NordicGoDojo wrote:
I have analysed a considerable number of games with KataGo looking at the size of a player's 'average mistake' – not in terms of winrate-%, but points, as KataGo is able to do. I think this method is more robust than looking at the winrate, because even a very small mistake can cause a big winrate change when the game is close.
Good point. In addition, while evaluation in terms of points only is theoretically problematic, because it ignores the value of having the move (sente), it is much closer to how humans evaluate positions than winrate estimates are.
Quote:
After analysing a few players, Ke Jie's average mistake seemed to be in the range of -0.5 points per move. For my own games, I got around -0.8 points; then for Shūsaku I got around -1.2 points, at which point I started to get suspicious. Then I checked a few European 6d players, who came to around -1.5 points; and then I came upon a game by Lukas Podpera 7d and Tanguy Le Calvé, which had an average mistake of only -0.3 points per move for both players.
Investigating further, I realised that the size of the average mistake depends on the 'nature' of the game: fighting-oriented games inevitable lead to higher average mistakes and peaceful games lead to lower average mistake. This is why Ke Jie's -0.5 points per move is impressive. Even if we analysed winrate-% rather than KataGo-points, I believe we would get the same conclusion.

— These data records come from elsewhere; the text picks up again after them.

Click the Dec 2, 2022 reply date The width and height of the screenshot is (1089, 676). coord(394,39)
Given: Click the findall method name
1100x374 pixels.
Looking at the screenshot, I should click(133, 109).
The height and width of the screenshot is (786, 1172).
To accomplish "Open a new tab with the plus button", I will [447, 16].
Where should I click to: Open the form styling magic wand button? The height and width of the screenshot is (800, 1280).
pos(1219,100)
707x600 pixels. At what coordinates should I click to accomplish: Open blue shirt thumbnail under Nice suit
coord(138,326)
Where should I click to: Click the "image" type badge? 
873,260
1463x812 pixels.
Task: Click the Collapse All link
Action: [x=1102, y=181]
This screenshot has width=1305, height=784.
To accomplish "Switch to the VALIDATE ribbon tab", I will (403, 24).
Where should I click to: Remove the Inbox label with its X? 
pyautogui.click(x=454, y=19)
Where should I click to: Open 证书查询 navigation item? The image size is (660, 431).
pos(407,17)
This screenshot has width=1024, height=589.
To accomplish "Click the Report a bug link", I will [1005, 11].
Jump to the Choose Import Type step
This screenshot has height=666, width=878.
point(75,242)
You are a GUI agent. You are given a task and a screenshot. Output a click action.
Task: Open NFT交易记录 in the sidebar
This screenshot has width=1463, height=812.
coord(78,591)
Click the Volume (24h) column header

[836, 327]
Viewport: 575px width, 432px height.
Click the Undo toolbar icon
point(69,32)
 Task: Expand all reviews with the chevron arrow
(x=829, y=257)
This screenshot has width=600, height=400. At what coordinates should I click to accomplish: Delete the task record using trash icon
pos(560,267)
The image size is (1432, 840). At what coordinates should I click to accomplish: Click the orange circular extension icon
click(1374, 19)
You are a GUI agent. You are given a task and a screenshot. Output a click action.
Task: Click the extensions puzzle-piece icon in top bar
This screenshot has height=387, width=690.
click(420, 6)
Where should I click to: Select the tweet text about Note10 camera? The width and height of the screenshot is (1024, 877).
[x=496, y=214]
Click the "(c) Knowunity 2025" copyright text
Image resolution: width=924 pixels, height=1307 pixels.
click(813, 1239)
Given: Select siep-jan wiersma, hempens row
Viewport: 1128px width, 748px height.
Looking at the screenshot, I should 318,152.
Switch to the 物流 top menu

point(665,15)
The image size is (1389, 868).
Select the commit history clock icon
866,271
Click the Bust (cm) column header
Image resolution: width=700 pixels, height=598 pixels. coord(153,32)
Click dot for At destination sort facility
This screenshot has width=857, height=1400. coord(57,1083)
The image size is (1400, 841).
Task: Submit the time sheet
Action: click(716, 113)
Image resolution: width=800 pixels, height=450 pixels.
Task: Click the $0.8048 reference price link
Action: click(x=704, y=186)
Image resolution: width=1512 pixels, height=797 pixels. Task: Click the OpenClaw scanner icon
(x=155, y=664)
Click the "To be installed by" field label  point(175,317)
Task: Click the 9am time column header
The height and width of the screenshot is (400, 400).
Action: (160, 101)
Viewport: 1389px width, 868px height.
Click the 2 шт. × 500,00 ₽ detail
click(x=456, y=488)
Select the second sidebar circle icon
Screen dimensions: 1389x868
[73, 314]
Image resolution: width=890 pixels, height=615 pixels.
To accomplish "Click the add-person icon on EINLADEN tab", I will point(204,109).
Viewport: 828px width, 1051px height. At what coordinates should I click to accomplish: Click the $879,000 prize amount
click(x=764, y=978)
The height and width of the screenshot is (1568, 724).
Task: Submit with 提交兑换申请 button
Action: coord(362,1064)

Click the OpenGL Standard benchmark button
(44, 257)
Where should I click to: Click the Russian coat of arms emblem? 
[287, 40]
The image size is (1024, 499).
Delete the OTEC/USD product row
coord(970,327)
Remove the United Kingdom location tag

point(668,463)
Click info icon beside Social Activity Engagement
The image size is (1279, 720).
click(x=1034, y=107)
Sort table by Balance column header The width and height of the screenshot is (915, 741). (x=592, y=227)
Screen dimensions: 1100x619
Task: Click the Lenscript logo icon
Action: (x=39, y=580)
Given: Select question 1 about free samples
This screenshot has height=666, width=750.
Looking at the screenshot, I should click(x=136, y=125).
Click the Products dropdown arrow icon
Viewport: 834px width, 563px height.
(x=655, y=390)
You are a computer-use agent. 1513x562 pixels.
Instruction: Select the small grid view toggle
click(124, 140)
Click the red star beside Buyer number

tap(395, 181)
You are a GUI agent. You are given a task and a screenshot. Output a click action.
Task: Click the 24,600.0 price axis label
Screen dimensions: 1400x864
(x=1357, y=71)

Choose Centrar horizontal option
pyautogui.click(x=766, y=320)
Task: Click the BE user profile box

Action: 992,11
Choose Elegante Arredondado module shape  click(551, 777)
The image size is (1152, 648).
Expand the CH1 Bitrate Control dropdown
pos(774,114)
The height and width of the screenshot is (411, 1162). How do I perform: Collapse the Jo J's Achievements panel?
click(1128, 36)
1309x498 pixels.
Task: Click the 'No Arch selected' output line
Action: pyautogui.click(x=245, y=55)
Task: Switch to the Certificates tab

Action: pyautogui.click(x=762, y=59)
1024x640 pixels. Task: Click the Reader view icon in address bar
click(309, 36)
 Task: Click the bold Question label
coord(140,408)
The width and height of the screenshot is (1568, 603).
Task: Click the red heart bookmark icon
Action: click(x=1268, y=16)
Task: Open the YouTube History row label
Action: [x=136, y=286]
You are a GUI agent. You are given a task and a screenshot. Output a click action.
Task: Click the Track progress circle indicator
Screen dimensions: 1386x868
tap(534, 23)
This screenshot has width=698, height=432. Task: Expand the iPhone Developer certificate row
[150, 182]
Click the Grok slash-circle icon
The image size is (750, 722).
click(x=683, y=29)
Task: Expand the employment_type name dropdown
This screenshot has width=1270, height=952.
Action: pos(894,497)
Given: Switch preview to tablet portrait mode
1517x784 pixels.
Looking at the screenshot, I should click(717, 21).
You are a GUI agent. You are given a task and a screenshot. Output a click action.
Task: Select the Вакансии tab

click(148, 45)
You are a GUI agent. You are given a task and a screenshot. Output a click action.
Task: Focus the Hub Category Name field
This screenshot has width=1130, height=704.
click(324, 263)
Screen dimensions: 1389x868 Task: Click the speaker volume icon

Interesting. I think for this kind of approach we need to profile a large number of players, not just in terms of average or median mistakes, but of the whole distribution of errors. Furthermore, since the value of sente changes during the game, we should look at profiles of errors at different stages of the game, which might also reflect different styles of play.
Ideally, we would be able to come up with a finite number of profiles of honest play. Then not fitting any of those honest profiles would be evidence of possible cheating. I.e., you got some 'splainin' to do.